_Extract provided:_
□ □ □ □ □
Seller’s Knowledge” means the actual knowledge of V. James Santarsiero, Jeanne Butterworth and/or Julia Clark, without independent verification or investigation.

Surveys” means surveys performed by a surveyor with respect to the Land.

Taxes” means all taxes, however denominated, including any interest, penalties, or additions to tax that may become payable in respect thereof, imposed by any Governmental Authority, whether arising before, on, or after the Closing Date.

Title Commitments” means title commitments with respect to the Land.

ARTICLE II

PURCHASE AND SALE; CONSIDERATION; DUE DILIGENCE REVIEW PERIOD

2.01 Transfer of Assets. At the Closing, and upon the terms and conditions herein set forth, Sellers will sell, assign, transfer, and convey to Purchaser the Assets (but not the Excluded Assets).

2.02 Assumption of Liabilities. At the Closing, and upon the terms and conditions herein set forth, Purchaser will assume, and thereafter pay, perform, and discharge when due, the Assumed Liabilities and shall indemnify, protect and hold Sellers harmless from and against any claims or losses against Sellers which arise from or out of the Assumed Liabilities. Sellers shall remain fully liable for the payment, performance and discharge of all Retained Liabilities and shall indemnify, protect and hold Purchaser harmless from and against any claims or losses against Purchaser which arise from or out of the Retained Liabilities.
□ □ □ □ □
_Supplied data:_
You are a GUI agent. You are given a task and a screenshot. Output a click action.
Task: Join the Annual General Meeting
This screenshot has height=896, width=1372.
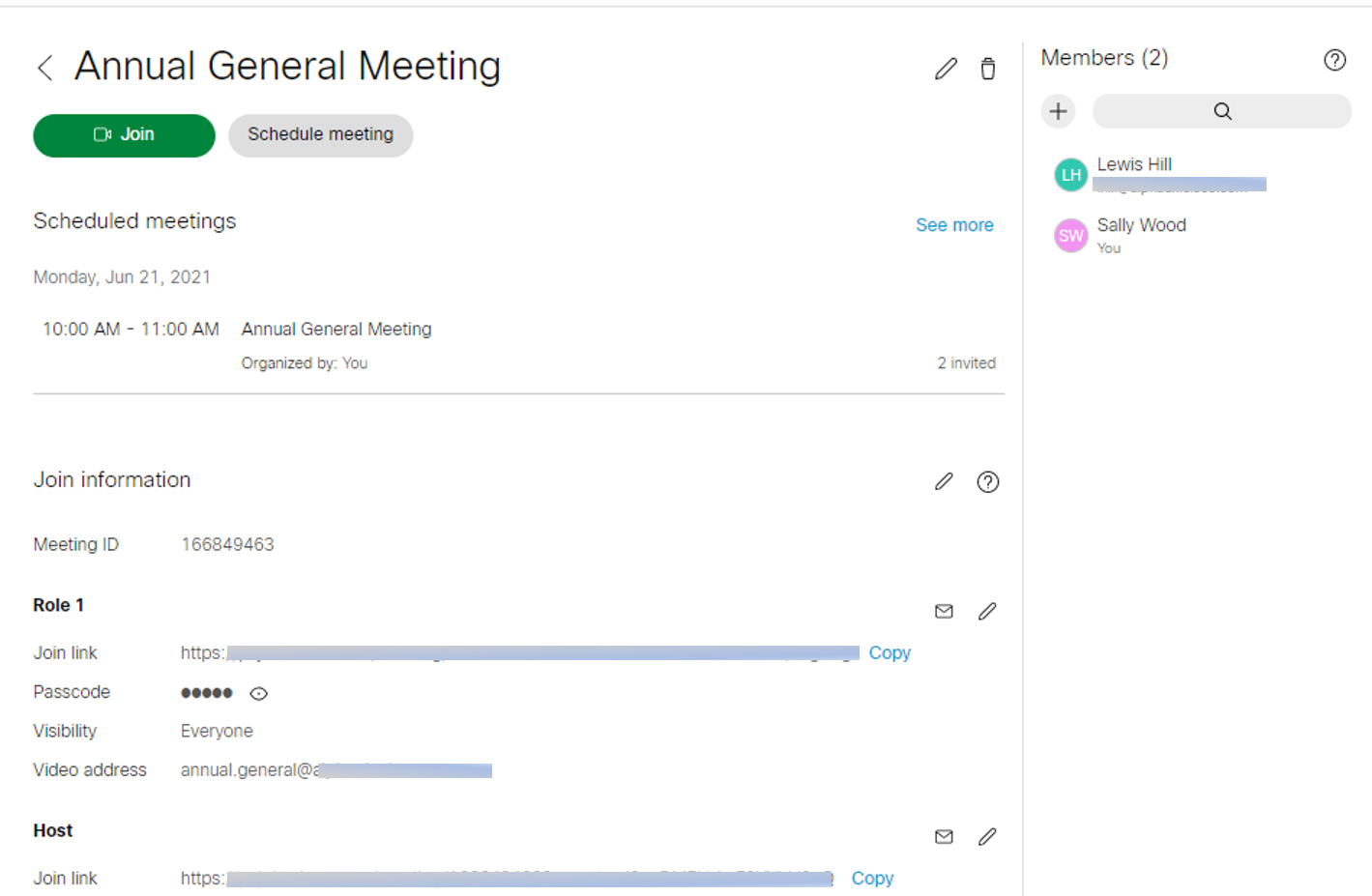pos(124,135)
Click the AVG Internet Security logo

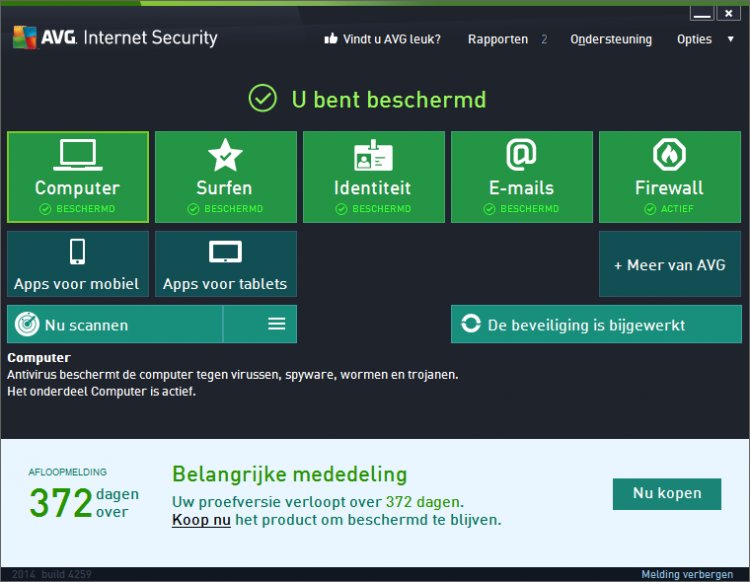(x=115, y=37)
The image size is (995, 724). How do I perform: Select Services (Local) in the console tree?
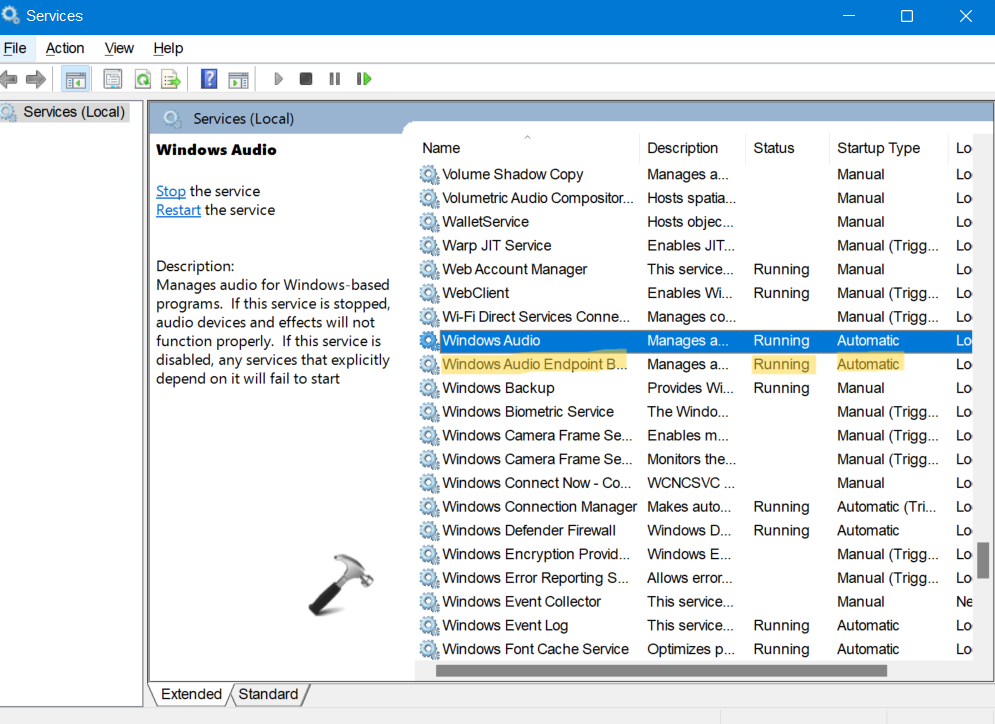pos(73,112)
□ □ □ □ □
_Prompt:_
Translate this sentence from the purchase agreement excerpt into Spanish: "At the Closing, and upon the terms and conditions herein set forth, Sellers will sell, assign, transfer, and convey to Purchaser the Assets (but not the Excluded Assets)."

_Solved exercise:_
En el Cierre, y conforme a los términos y condiciones aquí establecidos, los Vendedores venderán, cederán, transferirán y traspasarán al Comprador los Activos (pero no los Activos Excluidos).